Push Query Back to GitHub

  • Your first time working on new queries that will go up on GitHub, you'll need to create a fork of the ldp-analytics repository.
  • See Using GitHub to develop report queries for folio-analytics
  • If you use GitHub throughout your development process, you should commit and push your file edits to GitHub periodically
  • Once the query is complete, you can submit a "pull request" to have the new query merged into the ldp-analytics repository

Review Query with Reporting SIG, SMEs

  • After the draft of the query is done, please notify Angela Zoss (Old). The workflow status in JIRA will shift to "In Code Review," and Angela will review the query for basic syntax and logic concerns. She will also test the query agains the Amazon Redshift test instance of the LDP. She may be in touch with questions, or she may simply make changes and let you know what happened.
  • When code review has been completed, the workflow status will shift to "In SIG review."
  • Have Reporting SIG review the specification, starting with the functional area team. Reporting SIG should make sure the query logic makes sense, the correct fields are being used, the output looks reasonable, and that any remaining questions about report purpose and output are noted.
  • After Reporting SIG has reviewed, the query developer (and/or Angela) will make any requested changes. At this point, the workflow status will shift to "In SME review."
  • The query should then be shared with the FOLIO SIG(s) interested in this report. Raise any remaining questions, and make sure that the query functionality (e.g., requested filters/aggregations) and output look appropriate. 
  • After the FOLIO SIGs have reviewed, make any requested changes.
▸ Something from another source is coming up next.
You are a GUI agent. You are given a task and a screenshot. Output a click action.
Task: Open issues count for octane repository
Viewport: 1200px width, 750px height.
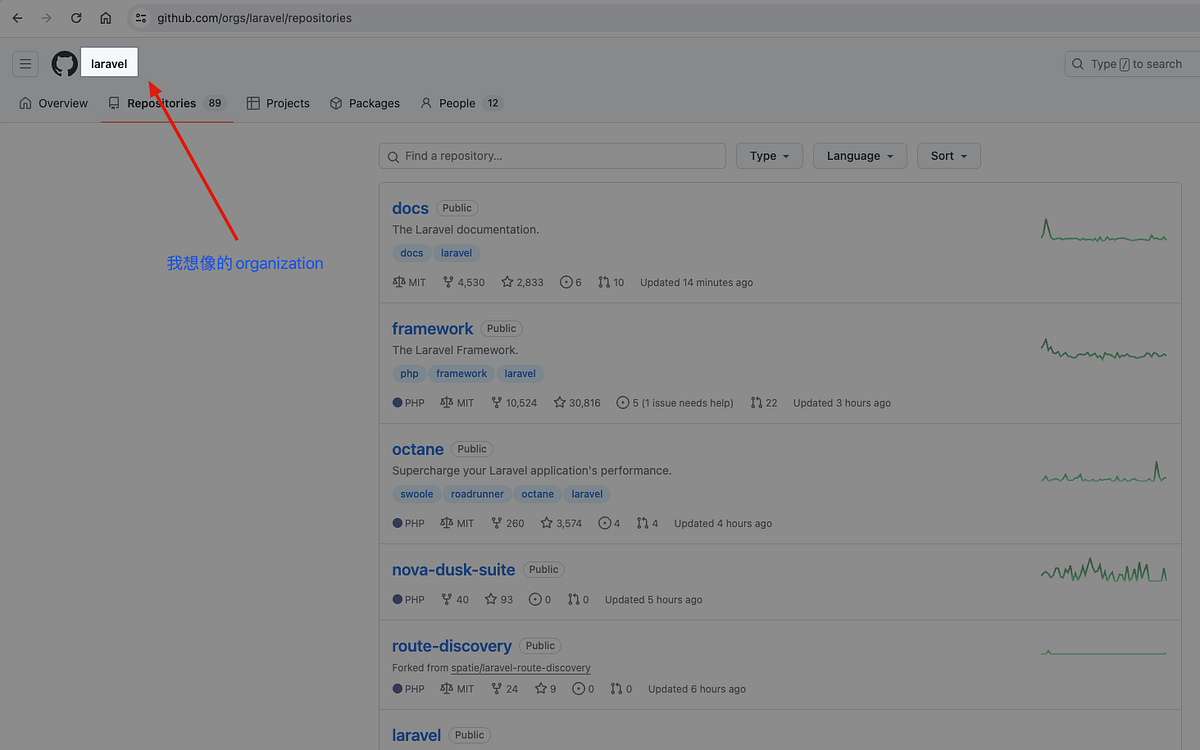608,522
At this point, the workflow status will shift to "In Automated Testing." Angela Zoss (Old)will generate test files for the query.
  • After the test files are generated, the workflow status will shift to "In QA." Reporting SIG members will need to volunteer to test the query on different machines.

Finalize Documentation

  • When testing is complete, query documentation needs to be updated.
    • The original query developer will work with Angela to update the original prototype in the wiki and move the final version to under the XX-Completed Prototypes Archive page.
    • The purpose of the report and the updated sample table should be added to the README file for the query on GitHub. (For an example, see the "Circulation Detail Report" query.) The README should have a basic description of the query, including its purpose and any parameters or aggregations, as well as a sample table of results.
  • Create a pull request to update the master repository with the new README.
  • At this point, the JIRA issue for the query can be closed.